**About this task**
Once you reach the line that holds "You are a computer-use" in the listing below, output it and every line after it through the line that holds "Instruction: Open the 瀚广置业 company logo tile", word for word.

**Dataset records**

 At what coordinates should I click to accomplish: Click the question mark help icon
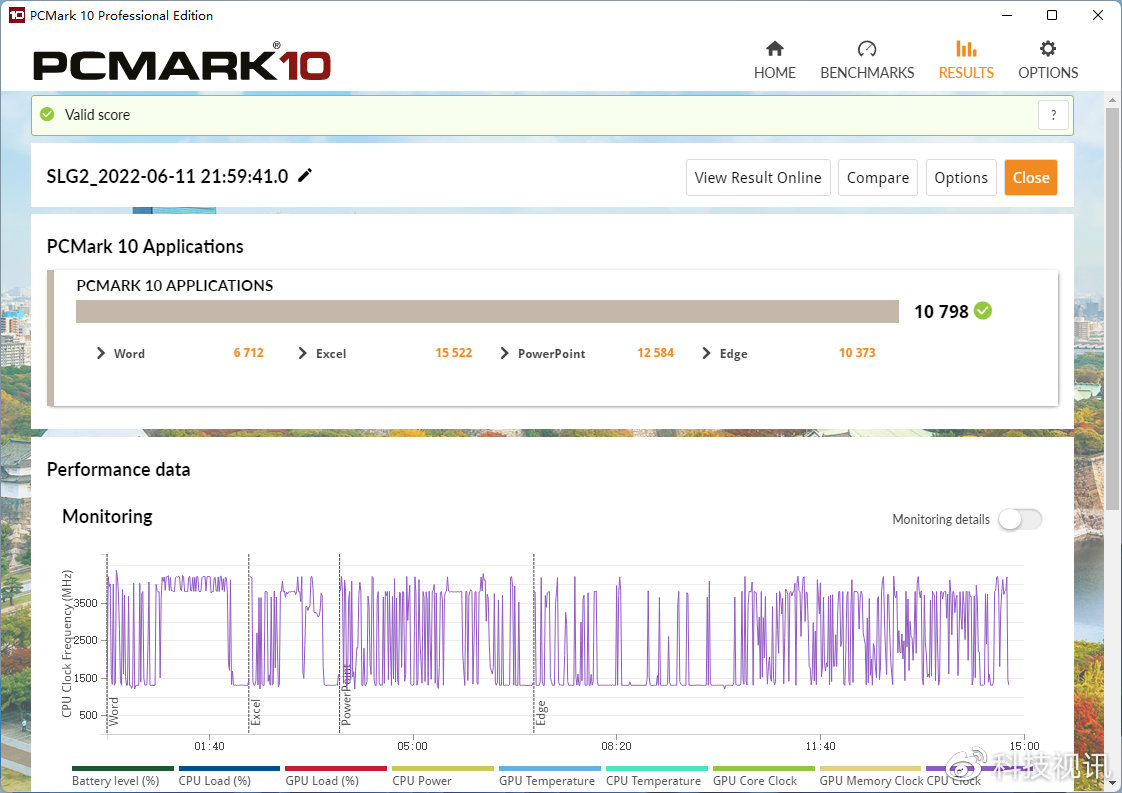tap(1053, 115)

==

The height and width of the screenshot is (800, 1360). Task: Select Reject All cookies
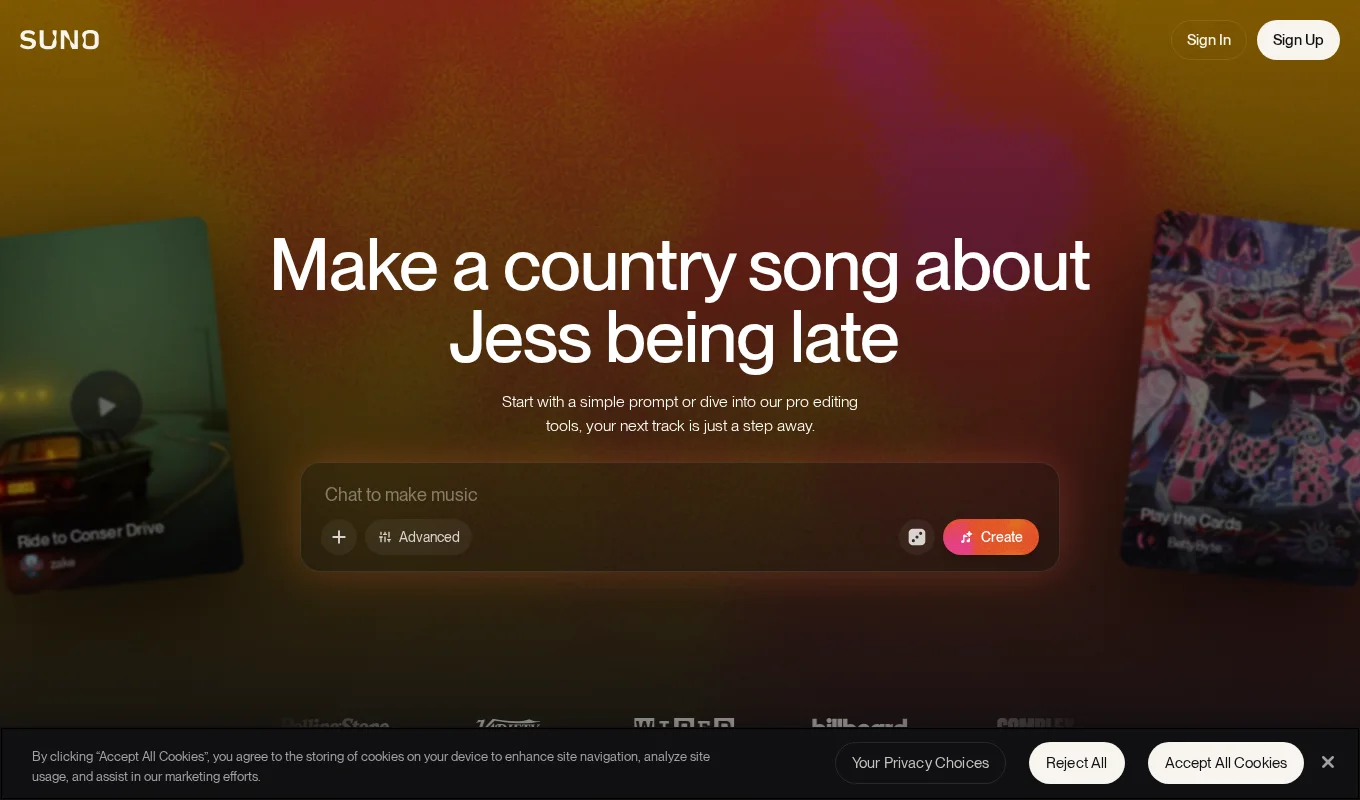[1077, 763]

==

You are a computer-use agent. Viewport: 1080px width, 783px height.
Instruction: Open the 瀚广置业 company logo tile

**Result of the exercise**
You are a computer-use agent. Viewport: 1080px width, 783px height.
Instruction: Open the 瀚广置业 company logo tile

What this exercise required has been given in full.